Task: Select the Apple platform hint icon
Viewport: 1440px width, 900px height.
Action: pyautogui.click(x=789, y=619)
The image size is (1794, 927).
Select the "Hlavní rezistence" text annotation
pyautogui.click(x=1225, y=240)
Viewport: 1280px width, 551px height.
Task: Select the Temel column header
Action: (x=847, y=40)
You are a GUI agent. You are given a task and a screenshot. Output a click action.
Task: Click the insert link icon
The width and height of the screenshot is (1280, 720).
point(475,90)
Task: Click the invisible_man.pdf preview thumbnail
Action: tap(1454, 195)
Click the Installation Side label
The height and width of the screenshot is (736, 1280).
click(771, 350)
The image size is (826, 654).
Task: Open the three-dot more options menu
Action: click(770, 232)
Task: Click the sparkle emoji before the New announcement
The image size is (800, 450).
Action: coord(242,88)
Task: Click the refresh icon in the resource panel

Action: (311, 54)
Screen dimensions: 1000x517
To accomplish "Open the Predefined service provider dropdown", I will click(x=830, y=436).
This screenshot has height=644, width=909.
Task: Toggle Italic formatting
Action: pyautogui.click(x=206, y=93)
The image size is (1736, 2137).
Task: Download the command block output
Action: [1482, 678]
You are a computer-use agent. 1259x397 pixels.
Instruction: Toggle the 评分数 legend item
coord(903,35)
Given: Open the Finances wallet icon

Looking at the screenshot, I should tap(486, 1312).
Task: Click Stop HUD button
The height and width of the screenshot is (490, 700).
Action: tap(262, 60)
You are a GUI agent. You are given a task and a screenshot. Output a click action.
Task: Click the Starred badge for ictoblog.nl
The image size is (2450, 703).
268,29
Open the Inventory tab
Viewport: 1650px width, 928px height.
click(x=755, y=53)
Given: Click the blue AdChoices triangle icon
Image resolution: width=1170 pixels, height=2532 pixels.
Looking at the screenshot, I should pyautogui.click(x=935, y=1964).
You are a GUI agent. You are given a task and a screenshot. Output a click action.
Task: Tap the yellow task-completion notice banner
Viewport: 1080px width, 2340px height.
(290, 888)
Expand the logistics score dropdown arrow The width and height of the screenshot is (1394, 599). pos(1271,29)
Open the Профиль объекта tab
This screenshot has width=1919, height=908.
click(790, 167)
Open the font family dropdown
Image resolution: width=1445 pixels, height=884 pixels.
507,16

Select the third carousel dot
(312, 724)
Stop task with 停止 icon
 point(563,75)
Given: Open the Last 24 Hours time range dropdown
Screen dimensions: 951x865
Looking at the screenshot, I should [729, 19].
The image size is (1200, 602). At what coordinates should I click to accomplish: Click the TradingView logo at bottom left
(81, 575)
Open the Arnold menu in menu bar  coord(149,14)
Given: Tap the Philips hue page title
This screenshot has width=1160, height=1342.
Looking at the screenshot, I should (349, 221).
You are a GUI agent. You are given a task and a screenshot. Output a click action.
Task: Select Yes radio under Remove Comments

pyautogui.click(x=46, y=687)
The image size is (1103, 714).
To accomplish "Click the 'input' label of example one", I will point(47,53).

■ ■ ■ ■ ■

## Task statement
Please reproduce every record shown above, exactly as written.

## Written solution
Task: Select the Apple platform hint icon
Viewport: 1440px width, 900px height.
Action: pyautogui.click(x=789, y=619)
The image size is (1794, 927).
Select the "Hlavní rezistence" text annotation
pyautogui.click(x=1225, y=240)
Viewport: 1280px width, 551px height.
Task: Select the Temel column header
Action: (x=847, y=40)
You are a GUI agent. You are given a task and a screenshot. Output a click action.
Task: Click the insert link icon
The width and height of the screenshot is (1280, 720).
point(475,90)
Task: Click the invisible_man.pdf preview thumbnail
Action: tap(1454, 195)
Click the Installation Side label
The height and width of the screenshot is (736, 1280).
click(771, 350)
The image size is (826, 654).
Task: Open the three-dot more options menu
Action: click(770, 232)
Task: Click the sparkle emoji before the New announcement
The image size is (800, 450).
Action: coord(242,88)
Task: Click the refresh icon in the resource panel

Action: (311, 54)
Screen dimensions: 1000x517
To accomplish "Open the Predefined service provider dropdown", I will click(x=830, y=436).
This screenshot has height=644, width=909.
Task: Toggle Italic formatting
Action: pyautogui.click(x=206, y=93)
The image size is (1736, 2137).
Task: Download the command block output
Action: [1482, 678]
You are a computer-use agent. 1259x397 pixels.
Instruction: Toggle the 评分数 legend item
coord(903,35)
Given: Open the Finances wallet icon

Looking at the screenshot, I should tap(486, 1312).
Task: Click Stop HUD button
The height and width of the screenshot is (490, 700).
Action: tap(262, 60)
You are a GUI agent. You are given a task and a screenshot. Output a click action.
Task: Click the Starred badge for ictoblog.nl
The image size is (2450, 703).
268,29
Open the Inventory tab
Viewport: 1650px width, 928px height.
click(x=755, y=53)
Given: Click the blue AdChoices triangle icon
Image resolution: width=1170 pixels, height=2532 pixels.
Looking at the screenshot, I should pyautogui.click(x=935, y=1964).
You are a GUI agent. You are given a task and a screenshot. Output a click action.
Task: Tap the yellow task-completion notice banner
Viewport: 1080px width, 2340px height.
(290, 888)
Expand the logistics score dropdown arrow The width and height of the screenshot is (1394, 599). pos(1271,29)
Open the Профиль объекта tab
This screenshot has width=1919, height=908.
click(790, 167)
Open the font family dropdown
Image resolution: width=1445 pixels, height=884 pixels.
507,16

Select the third carousel dot
(312, 724)
Stop task with 停止 icon
 point(563,75)
Given: Open the Last 24 Hours time range dropdown
Screen dimensions: 951x865
Looking at the screenshot, I should [729, 19].
The image size is (1200, 602). At what coordinates should I click to accomplish: Click the TradingView logo at bottom left
(81, 575)
Open the Arnold menu in menu bar  coord(149,14)
Given: Tap the Philips hue page title
This screenshot has width=1160, height=1342.
Looking at the screenshot, I should (349, 221).
You are a GUI agent. You are given a task and a screenshot. Output a click action.
Task: Select Yes radio under Remove Comments

pyautogui.click(x=46, y=687)
The image size is (1103, 714).
To accomplish "Click the 'input' label of example one", I will point(47,53).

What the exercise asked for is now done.